Il mistero del passaggio tra le corsie (e di quando viene pulito)

A tutti sarà capitato di vedere vacche che fanno una gran fatica a stare in piedi e a muoversi con sicurezza su corsie piene di deiezioni, affondando nel guano e muovendosi come si stessero camminando sulle uova.

Come possano in una situazione siffatta avere una funzionale vita di stalla (nel senso di spostarsi come e quando vogliono da e verso cuccette e corsia di alimentazione, manifestare calori eccetera) è facile immaginarlo.

Così come è facile prevedere che la salute del piede non ne trarrà un grande beneficio, il rischio di infezioni cresce, il ristagno di gas nell’ambiente, i pericoli di scivolamenti rovinosi per gli arti (con magari conseguente perdita della vacca), eccetera eccetera.

È vero che di queste situazioni se ne vedono sempre meno, perché la frequente pulizia delle corsie sta entrando nel novero delle necessità da assolvere come priorità.

E meno male.

Tuttavia è ancora abbastanza frequente trovare stalle dove, accanto a corsie (relativamente) pulite, asciutte e percorribili anche senza gomme da neve, si abbinano passaggi tra le corsie ingombri di deiezioni.

Certo, alle prime provvede la ruspetta in automatico, magari il robottino per le più tecnologiche, qualcuna ha il flushing e quindi, bene o male, la cosa va.

Tuttavia, se la corsia è pulita e sicura (per il cammino della bovina, che notoriamente non è un fulmine di agilità e audacia nel muoversi su superfici impegnative) ma il passaggio è scivoloso e pericoloso, siamo ancora, se non al punto di prima, quasi.

Perché il percorso da e per la corsia di alimentazione e l’area riposo sarà visto come un pericoloso viaggio, che la bovina non farà molto volentieri.

Mettiamoci poi i gradini che spesso caratterizzano i passaggi (in entrata e in uscita) e il rischio scivolamenti si moltiplica.

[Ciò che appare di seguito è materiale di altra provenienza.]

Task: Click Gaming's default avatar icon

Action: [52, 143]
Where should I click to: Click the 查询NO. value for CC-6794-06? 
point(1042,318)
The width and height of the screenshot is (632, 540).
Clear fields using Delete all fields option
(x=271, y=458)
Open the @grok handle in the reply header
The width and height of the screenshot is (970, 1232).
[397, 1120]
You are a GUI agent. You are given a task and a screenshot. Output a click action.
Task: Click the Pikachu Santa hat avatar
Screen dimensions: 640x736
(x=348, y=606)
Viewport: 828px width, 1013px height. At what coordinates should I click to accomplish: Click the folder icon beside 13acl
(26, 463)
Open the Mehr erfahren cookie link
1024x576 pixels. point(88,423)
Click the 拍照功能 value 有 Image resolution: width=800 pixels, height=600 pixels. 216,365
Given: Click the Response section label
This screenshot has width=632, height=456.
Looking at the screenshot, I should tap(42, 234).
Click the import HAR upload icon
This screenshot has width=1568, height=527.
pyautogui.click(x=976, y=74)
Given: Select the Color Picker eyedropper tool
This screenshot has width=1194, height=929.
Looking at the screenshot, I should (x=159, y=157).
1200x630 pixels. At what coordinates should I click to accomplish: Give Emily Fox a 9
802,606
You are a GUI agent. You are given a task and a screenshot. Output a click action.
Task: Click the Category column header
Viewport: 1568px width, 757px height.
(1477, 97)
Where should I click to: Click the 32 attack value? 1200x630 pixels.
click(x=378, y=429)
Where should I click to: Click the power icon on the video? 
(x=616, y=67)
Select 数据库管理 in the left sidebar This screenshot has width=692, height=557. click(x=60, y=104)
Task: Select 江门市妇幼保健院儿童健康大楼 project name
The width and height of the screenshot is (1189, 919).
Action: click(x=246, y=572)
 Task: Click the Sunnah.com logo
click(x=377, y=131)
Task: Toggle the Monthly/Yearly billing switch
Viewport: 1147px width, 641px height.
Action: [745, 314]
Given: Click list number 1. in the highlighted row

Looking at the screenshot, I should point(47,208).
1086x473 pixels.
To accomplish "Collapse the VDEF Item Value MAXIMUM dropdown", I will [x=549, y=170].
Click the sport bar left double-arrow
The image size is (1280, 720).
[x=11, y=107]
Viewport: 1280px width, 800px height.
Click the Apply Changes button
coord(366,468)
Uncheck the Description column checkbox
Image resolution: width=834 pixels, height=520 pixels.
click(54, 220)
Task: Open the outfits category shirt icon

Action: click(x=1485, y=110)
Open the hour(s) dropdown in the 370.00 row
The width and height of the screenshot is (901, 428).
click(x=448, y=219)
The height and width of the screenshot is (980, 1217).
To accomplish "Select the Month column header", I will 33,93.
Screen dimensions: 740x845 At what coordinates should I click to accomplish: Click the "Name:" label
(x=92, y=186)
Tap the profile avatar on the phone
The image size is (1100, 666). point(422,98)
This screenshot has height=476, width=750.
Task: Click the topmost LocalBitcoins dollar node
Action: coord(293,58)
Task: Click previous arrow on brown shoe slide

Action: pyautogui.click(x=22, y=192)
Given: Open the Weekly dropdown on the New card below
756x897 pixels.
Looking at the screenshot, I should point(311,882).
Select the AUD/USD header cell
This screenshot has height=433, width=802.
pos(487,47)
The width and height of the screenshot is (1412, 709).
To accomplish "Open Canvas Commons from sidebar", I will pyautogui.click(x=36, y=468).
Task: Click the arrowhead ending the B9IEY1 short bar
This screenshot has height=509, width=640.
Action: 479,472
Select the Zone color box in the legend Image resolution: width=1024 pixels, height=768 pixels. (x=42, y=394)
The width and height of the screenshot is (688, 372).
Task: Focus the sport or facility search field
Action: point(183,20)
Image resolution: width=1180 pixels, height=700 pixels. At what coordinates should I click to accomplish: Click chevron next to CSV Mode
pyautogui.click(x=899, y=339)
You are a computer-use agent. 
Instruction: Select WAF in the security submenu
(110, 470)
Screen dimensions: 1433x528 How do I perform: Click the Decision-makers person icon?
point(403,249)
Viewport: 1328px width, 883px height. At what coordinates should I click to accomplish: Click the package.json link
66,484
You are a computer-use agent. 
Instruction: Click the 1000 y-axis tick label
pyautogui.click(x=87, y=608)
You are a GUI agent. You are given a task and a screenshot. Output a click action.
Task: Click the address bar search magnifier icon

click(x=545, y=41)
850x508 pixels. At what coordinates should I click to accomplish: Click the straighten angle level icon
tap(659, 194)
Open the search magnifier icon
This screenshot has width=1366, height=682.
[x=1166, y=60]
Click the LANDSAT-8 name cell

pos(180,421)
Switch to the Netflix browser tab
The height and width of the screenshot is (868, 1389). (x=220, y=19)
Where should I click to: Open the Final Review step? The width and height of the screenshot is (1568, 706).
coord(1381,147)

E mettiamoci anche che molto spesso gli abbeveratoi più grandi e fruibili sono posizionati proprio sui passaggi, che, se poco e male frequentati rappresentano anche un pericolo che la vacca beva meno del necessario.

Dunque?

Dunque, come sottolineava il titolare di un allevamento di grandi dimensioni esponendo la questione sopra descritta, “nella nostra routine di lavoro c’è sempre un operaio che regolarmente svuota l’abbeveratoio, lo pulisce e quindi pulisce il passaggio, affinché sia sempre sgombro da deiezioni. Quotidianamente, se non di più”.